The anniversaries keep coming, folks, but we are back on the serious tip. And I have to admit, I'm feeling a little melancholy about this one, because 64 years ago today—March 28, 1941—was the day that
Virginia Woolf drowned herself in the River Ouse. It's troubling enough to remember anyone who took her own life, much less one of the greatest writers the language has ever seen. (My favorite Woolf novel is generally whichever one I have read most recently.) But it's hard for me to recall the circumstances of Woolf's death and not think in terms of parallels to our current global moment. The massive revival of warfare around the world played a huge role in prompting Woolf's deep, final depression, the last of several serious bouts she experienced during her life. At times, a story like that gets repeated so often and grows so distant in our collective past that it becomes a way of romanticizing a writer's spirit—how Woolf felt the world so deeply that she couldn't bear the war, etc. But living as we do today, both in the thick and on the precipice of what seem like countless conflicts and disasters, it seems remarkably easy to grasp how she might have felt. I'm not trying to bring down the room on Monday morning or make it sound like I personally am in any sort of grave state. But this year, Woolf's death doesn't seem like a literary anecdote so much as a cautionary tale, not just something she did but something anyone now living might do.
Consider this passage, plucked virtually at random from
Jacob's Room, one of her most luminous novels. Remember her gift for connecting the most basic issues of personal identity and experience to the broadest conundrums of ethics and of life. The narrator is speaking rather specifically here about sexual politics, but it reads just as well as a statement on the limits and needs of human compassion:
It seems then that men and women are equally at fault.

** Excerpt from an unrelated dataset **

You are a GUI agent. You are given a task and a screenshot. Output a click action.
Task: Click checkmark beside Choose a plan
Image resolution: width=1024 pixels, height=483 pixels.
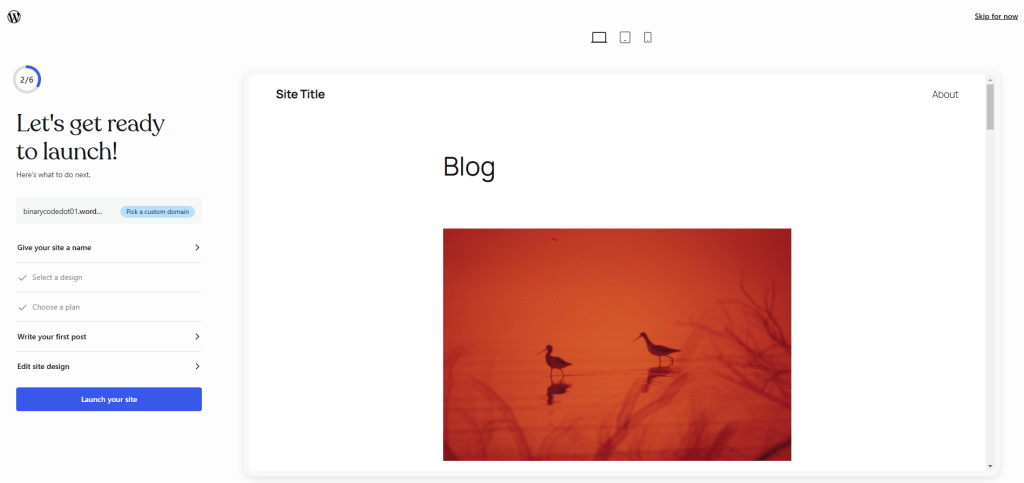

It seems that a profound, impartial, and absolutely just opinion of our fellow-creatures is utterly unknown. Either we are men, or we are women. Either we are cold, or we are sentimental. Either we are young, or growing old. In any case life is but a procession of shadows, and God knows why it is that we embrace them so eagerly, and see them depart with such anguish, being shadows....
Such is the manner of our seeing. Such the conditions of our love.Photograph © 1902 by George Charles Beresford, c/o The National Portrait Gallery, London. Passage from Jacob's Room © 1922. Harvest Book Edition (New York: Harcourt Brace, 1960), pp. 71-72.Labels: Birthdays, Literature, Virginia Woolf
1 Comments:
I think this post is just lovely.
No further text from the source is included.